Do dogs have to stay on seizure medication for life?

Many dogs with idiopathic epilepsy need long-term treatment, and some stay on medication for life. In selected cases, your vet may discuss tapering later, but anti-seizure drugs should never be stopped suddenly without veterinary guidance.

How long does it take seizure medication to work in dogs?

Some medications begin working quickly after dosing, but full long-term control can take time to assess. Potassium bromide may take much longer to reach steady levels than drugs like levetiracetam or phenobarbital, so your vet may explain that early results can vary by medication.

What if my dog still has seizures on medication?

That does not always mean the medication failed. Your vet may adjust the dose, check blood levels, look for triggers, add a second medication, or recommend more testing. The goal is often fewer and less severe seizures with acceptable side effects.

Can I give my dog human seizure medication?

Only if your vet prescribes it. Many seizure drugs used in dogs are human medications used extra-label, but the dose, formulation, and safety plan are different for pets. Never start a human medication on your own.

Are anti-seizure medications safe for dogs?

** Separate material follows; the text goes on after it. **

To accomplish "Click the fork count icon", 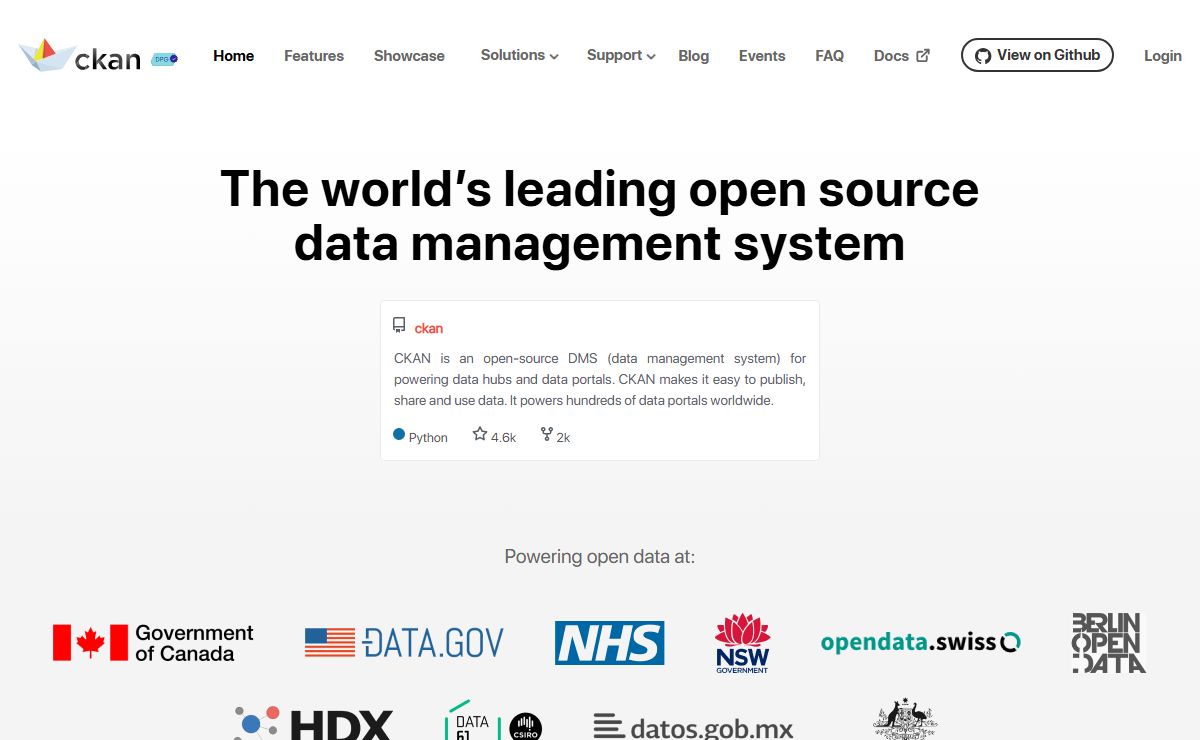I will 547,434.
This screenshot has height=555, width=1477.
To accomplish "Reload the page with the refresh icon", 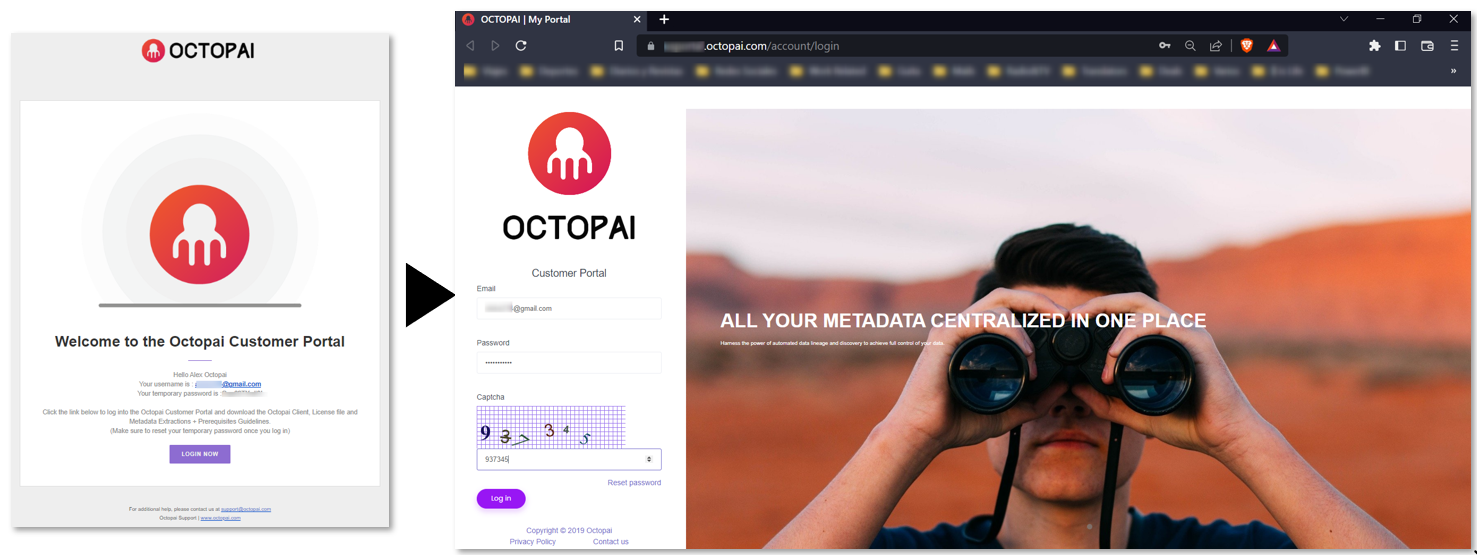I will tap(521, 46).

They can be very helpful and are often well tolerated, but they are not risk-free. Common issues include sedation, wobbliness, appetite changes, and increased thirst or urination. Some drugs also need liver or kidney monitoring.

What should I do if my dog misses a dose?

Call your vet for specific instructions. In many cases, the advice is to give the dose when remembered unless it is close to the next dose, then skip it and return to the regular schedule. Do not double the next dose unless your vet tells you to.